Every year, freshmen ask us why the Office is so small and far away, and why almost none of the LGBTQ groups meet there. The dominating sentiments are confusion and disappointment: if Yale is the “Gay Ivy,” why doesn’t it support us? Most LGBTQ students have never used the Office. If a student were to walk in hoping to meet people or to find a space to be themselves and have fun, they would be sorely disappointed. Beyond administering the LGBTQ peer liaison program, the office offers almost no programming or resources geared towards undergraduates. Its website is populated with a cornucopia of graduate programming, but the only event posted “for undergraduates” for the fall semester was an ice cream social in September. Half the attendees were graduate students. The primary reason why undergraduates trek to the office is that they’re having a problem: homophobic roommates, being misgendered by a professor, etc.

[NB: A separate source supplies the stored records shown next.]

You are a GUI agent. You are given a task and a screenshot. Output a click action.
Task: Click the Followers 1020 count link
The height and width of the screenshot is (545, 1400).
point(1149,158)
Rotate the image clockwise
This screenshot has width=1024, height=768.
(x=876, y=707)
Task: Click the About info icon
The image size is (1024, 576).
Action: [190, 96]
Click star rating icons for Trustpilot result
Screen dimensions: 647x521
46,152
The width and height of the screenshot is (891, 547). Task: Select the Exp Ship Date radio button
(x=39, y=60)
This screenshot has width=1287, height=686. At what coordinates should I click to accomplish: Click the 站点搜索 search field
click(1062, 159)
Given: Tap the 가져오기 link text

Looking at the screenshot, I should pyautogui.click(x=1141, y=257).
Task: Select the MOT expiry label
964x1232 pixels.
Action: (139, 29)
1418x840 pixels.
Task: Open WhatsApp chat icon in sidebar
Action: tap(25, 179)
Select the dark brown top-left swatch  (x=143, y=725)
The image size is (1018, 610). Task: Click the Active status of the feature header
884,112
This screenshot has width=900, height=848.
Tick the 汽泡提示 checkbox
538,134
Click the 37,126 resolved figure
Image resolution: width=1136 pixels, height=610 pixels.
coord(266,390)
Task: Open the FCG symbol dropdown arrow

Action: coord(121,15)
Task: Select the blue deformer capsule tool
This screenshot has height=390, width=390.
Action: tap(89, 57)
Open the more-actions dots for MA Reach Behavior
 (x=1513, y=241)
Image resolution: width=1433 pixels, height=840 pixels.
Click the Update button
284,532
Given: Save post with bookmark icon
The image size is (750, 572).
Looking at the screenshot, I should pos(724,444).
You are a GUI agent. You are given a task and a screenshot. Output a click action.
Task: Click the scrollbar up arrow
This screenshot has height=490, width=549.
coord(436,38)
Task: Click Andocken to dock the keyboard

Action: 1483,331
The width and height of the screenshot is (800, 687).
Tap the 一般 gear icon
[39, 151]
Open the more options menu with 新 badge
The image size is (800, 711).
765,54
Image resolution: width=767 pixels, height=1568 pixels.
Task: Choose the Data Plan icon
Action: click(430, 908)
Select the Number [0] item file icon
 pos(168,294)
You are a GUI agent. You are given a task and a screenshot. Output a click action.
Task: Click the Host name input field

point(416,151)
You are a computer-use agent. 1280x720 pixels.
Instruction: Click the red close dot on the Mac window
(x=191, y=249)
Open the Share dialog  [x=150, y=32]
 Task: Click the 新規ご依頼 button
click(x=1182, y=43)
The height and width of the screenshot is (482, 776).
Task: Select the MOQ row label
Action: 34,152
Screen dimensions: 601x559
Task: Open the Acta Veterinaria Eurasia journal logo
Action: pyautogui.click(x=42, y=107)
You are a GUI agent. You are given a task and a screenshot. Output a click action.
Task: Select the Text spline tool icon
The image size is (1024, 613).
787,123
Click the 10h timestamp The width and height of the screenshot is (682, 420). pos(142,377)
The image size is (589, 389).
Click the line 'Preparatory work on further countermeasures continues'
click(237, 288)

The lack of resources Yale provides to LGBTQ undergraduates sets it apart. Yale isn’t just lagging behind its peer institutions, it’s eating their dust. Dartmouth, a school with a student body a third our size, has a freestanding LGBTQ center, LGBTQ-specific housing options, a scholarship fund for LGBTQ students disowned by their parents and open-access gender-neutral housing for all four years, among many other resources that Yale lacks. Penn, the “other” Gay Ivy, blows us out of the water, with a dedicated LGBTQ center that houses 25 student groups, incorporating a library, a lounge, a TV room and even a computer lab. It’s no surprise that the space attracts everyone, not just members of the LGBTQ community. These spaces allow students to make friends, to laugh, to find empathy in a peer community in a way that an office setting does not. Our own cultural houses are a great example of how to support marginalized communities on campus. They provide space for socializing and learning, benefiting the entire Yale community. An LGBTQ center could serve a similar purpose, providing space for all students to learn about LGBTQ issues and to explore their own identities.

For decades, Yalies have been pushing for an LGBTQ center. Now, we are at a critical moment in Yale’s history. The university has asked students to imagine the Schwarzman Center. While creating an LGBTQ center would not solve all the problems that LGBTQ students face, it would address nearly all of them. It gives us a space to meet, a space to socialize, a home base from which we can grow and come into our own. Following Princeton and other universities’ lead by placing our LGBTQ center within the general student center would welcome students who aren’t part of the LGBTQ community to wander in and learn, and to leave feeling more comfortable with themselves. Everyone, regardless of their sexual or gender identity, has to grapple with these issues in their own life or in relation to someone they care about. It’s vital to have these resources in a place where everyone can access them.

To imagine an LGBTQ space in the Schwarzman Center is nothing new. We have been imagining for long time. Now is the time for Yale to make that a reality.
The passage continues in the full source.